### Dokumen

JAKARTA — Gencatan senjata antara Iran dan Israel resmi berlaku setelah berlangsungnya konflik bersenjata selama 12 hari. Meski pertempuran langsung telah dihentikan, berbagai pihak mempertanyakan apakah gencatan senjata ini benar-benar mengakhiri ketegangan, atau sekadar menjadi jeda sementara sebelum pecahnya konflik baru.
Presiden Amerika Serikat, Donald Trump, menyebut konflik ini sebagai “Perang 12 Hari”. Masing-masing pihak mengklaim kemenangan usai pertempuran mereda. Iran merayakan “kemenangan besar” di jalan-jalan, menggambarkan perlawanan mereka sebagai tindakan heroik. Sementara itu, Perdana Menteri Israel, Benjamin Netanyahu, mengklaim keberhasilan tersebut sebagai “kemenangan untuk generasi mendatang.”

######

- Yang Diminta
[a] Keluarkan bagian artikel tentang gencatan senjata Iran dan Israel mulai dari "JAKARTA — Gencatan" hingga dan termasuk "pecahnya konflik baru.", tanpa mengubah apa pun.
[b] Tampilkan setiap baris data yang memuat kata "Task", dengan membedakan huruf besar dan kecil.
Artikel ini dan baris-baris data tidak saling berkaitan.

### Entri yang Disediakan

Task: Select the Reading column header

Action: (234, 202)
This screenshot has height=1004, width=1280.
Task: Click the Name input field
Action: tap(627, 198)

######

- Jawaban Tiap Tugas
[a]
JAKARTA — Gencatan senjata antara Iran dan Israel resmi berlaku setelah berlangsungnya konflik bersenjata selama 12 hari. Meski pertempuran langsung telah dihentikan, berbagai pihak mempertanyakan apakah gencatan senjata ini benar-benar mengakhiri ketegangan, atau sekadar menjadi jeda sementara sebelum pecahnya konflik baru.

[b]
Task: Select the Reading column header
Task: Click the Name input field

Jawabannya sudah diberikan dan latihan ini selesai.